As with most things homelab related, there is no real "right" or "wrong" way, because its about learning and playing around with cool new stuff! If you want to learn about different file systems, architectures, and software, do some reading, spin up a test VM (or LXC, my preference), and go nuts!

That being said, my architecture is built up of general purpose LXCs (one for my Arr stack, one for my game servers, one for my web stuff, etc). Each LXC runs the related services in docker, which all connect to a central Portainer instance for management.

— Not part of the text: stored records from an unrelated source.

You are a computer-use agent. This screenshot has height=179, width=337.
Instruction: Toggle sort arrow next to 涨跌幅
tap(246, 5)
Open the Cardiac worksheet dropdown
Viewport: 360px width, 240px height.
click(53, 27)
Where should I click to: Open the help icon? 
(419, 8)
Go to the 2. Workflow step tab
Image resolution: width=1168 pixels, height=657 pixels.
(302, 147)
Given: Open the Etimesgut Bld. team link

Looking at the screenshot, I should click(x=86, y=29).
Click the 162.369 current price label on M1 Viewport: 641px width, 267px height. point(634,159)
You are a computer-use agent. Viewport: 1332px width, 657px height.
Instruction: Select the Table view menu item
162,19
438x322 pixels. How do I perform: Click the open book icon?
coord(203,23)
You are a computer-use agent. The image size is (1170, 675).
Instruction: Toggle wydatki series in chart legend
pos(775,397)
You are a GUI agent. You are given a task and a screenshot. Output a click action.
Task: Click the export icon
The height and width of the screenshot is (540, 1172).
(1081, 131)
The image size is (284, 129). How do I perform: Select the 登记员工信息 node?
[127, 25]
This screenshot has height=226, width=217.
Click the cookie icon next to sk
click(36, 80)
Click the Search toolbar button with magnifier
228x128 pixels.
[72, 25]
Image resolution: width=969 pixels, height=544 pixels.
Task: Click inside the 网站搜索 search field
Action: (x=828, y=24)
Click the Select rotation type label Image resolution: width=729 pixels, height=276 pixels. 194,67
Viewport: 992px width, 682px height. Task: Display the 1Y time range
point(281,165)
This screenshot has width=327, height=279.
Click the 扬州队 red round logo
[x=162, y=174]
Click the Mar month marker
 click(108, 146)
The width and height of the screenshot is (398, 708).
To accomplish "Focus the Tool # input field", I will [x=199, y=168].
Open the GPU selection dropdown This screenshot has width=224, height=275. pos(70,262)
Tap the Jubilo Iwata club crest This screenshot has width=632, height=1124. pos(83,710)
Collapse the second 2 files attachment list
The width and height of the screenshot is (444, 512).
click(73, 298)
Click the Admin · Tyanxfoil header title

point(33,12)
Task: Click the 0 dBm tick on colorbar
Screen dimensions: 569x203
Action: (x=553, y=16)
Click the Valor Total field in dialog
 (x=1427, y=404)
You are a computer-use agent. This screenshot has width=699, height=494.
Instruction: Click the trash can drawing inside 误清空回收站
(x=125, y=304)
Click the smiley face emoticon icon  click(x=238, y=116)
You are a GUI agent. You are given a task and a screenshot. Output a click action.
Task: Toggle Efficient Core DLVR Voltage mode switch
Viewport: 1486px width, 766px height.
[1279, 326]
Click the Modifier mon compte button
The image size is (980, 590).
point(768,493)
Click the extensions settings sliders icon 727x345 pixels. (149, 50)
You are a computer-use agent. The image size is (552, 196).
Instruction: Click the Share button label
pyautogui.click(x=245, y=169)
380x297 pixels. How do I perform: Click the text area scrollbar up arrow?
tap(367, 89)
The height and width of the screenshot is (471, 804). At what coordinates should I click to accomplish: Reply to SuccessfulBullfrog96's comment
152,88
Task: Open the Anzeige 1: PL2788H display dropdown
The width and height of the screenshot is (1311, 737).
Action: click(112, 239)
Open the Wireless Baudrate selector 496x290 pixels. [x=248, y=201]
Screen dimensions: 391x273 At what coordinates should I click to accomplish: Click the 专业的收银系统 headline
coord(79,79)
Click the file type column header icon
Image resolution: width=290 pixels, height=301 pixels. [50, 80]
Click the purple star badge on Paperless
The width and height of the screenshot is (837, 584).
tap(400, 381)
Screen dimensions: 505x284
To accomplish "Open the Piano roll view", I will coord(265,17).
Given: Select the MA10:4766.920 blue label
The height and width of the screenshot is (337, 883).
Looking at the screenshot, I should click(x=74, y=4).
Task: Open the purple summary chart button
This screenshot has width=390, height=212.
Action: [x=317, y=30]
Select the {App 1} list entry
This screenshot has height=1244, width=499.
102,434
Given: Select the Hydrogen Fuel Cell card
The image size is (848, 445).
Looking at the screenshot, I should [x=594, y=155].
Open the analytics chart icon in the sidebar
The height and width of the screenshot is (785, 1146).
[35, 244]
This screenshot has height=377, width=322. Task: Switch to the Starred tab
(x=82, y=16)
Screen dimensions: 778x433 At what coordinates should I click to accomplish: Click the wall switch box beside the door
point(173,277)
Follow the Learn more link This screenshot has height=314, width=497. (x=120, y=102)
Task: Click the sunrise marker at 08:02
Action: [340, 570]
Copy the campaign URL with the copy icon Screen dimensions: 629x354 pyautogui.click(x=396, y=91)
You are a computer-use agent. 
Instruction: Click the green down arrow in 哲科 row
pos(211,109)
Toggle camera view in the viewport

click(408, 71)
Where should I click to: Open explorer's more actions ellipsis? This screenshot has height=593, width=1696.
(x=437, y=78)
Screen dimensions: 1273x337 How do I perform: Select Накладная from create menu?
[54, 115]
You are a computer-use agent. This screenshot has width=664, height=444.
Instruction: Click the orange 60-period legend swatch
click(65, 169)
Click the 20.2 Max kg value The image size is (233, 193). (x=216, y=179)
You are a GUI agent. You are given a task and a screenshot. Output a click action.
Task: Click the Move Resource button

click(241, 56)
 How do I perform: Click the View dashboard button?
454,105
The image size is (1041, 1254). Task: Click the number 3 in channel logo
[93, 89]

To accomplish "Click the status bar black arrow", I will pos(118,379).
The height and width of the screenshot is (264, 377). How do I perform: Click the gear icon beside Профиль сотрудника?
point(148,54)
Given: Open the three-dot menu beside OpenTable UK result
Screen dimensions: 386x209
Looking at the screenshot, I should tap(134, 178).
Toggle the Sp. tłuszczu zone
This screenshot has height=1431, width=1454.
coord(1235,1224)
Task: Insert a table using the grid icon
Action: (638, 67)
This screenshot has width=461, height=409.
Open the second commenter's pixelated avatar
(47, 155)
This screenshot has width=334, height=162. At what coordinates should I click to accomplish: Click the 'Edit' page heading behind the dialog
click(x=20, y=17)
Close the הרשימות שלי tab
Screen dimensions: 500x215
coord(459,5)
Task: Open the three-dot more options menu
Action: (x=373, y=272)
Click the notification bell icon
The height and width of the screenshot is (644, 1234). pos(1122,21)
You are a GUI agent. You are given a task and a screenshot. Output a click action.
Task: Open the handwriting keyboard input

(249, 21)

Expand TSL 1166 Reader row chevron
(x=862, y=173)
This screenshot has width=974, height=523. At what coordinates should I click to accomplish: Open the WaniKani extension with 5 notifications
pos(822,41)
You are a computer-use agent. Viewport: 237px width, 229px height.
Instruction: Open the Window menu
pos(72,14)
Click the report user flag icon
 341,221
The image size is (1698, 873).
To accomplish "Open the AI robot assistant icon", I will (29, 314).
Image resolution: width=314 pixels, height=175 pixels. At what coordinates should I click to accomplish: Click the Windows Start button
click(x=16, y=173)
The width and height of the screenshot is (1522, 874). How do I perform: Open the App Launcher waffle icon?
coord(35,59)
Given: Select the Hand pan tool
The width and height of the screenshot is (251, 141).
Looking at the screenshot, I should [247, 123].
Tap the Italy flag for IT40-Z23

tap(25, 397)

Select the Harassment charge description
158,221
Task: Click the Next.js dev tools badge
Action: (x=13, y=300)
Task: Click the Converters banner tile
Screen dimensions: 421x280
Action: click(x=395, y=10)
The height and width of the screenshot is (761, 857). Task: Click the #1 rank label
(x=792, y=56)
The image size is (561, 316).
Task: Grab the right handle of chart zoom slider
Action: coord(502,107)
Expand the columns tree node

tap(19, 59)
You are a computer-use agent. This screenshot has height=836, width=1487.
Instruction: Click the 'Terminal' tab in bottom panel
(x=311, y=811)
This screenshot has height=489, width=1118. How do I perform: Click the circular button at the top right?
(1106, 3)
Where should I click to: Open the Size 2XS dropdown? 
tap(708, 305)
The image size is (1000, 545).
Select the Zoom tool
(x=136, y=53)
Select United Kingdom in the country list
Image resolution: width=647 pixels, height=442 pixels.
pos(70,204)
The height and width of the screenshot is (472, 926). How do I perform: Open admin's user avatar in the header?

Some things are exceptions though, such as Open Media Vault and HomeAssistant, which seem to work better as standalone VMs.

The services I run are usually something that are useful for me, and that I want to keep off public clouds. Vaultwarden for passwords and passkeys, DoneTick for my todo-list, etc. If I have a gap in my digital toolkit, I always look for something that I can host myself to fill thay gap. But also a lot of stuff I want to learn about, such as the Grafana stack for observability at the moment.

[–] modeh@piefed.social 1 points 1 day ago (2 children)

Thank you.

I guess I have more reading to do on Portainer and LXC. Using an RPi with DietPi, I didn’t have the need to learn any of this. Now is a good time as ever.

But generally speaking, how is a Linux container different (or worse) than a VM?

[–] anamethatisnt@sopuli.xyz 6 points 1 day ago

A VM is properly isolated and has it's own OS and kernel. This improves security at the cost of overhead.
If you are starved for hardware resources then running lxcs instead of vms could give you more bang for the buck.

[–] Lyra_Lycan@lemmy.blahaj.zone 5 points 1 day ago* (last edited 1 day ago)

An LXC is isolated, system-wise, by default (unprivileged) and has very low resource requirements.

  • Storage also expands when needed, i.e. you can say it can have 40GB but it'll only use as much as needed and nothing bad will happen if your allocated storage is higher than your actual storage.. Until the total usage approaches 100%. So there's some flexibility. With a VM the storage is definite.
  • Usually a Debian 12 container image takes up ~1.5GB.
  • LXCs are perfectly good for most use cases. VMs, for me, only come in when necessary, when the desired program has more needs like root privileges, in which case a VM is much safer than giving an LXC access to the Proxmox system. Or when the program is a full OS, in the case of Home Assistant.

Separating each service ensures that if something breaks, there are zero collateral casualties.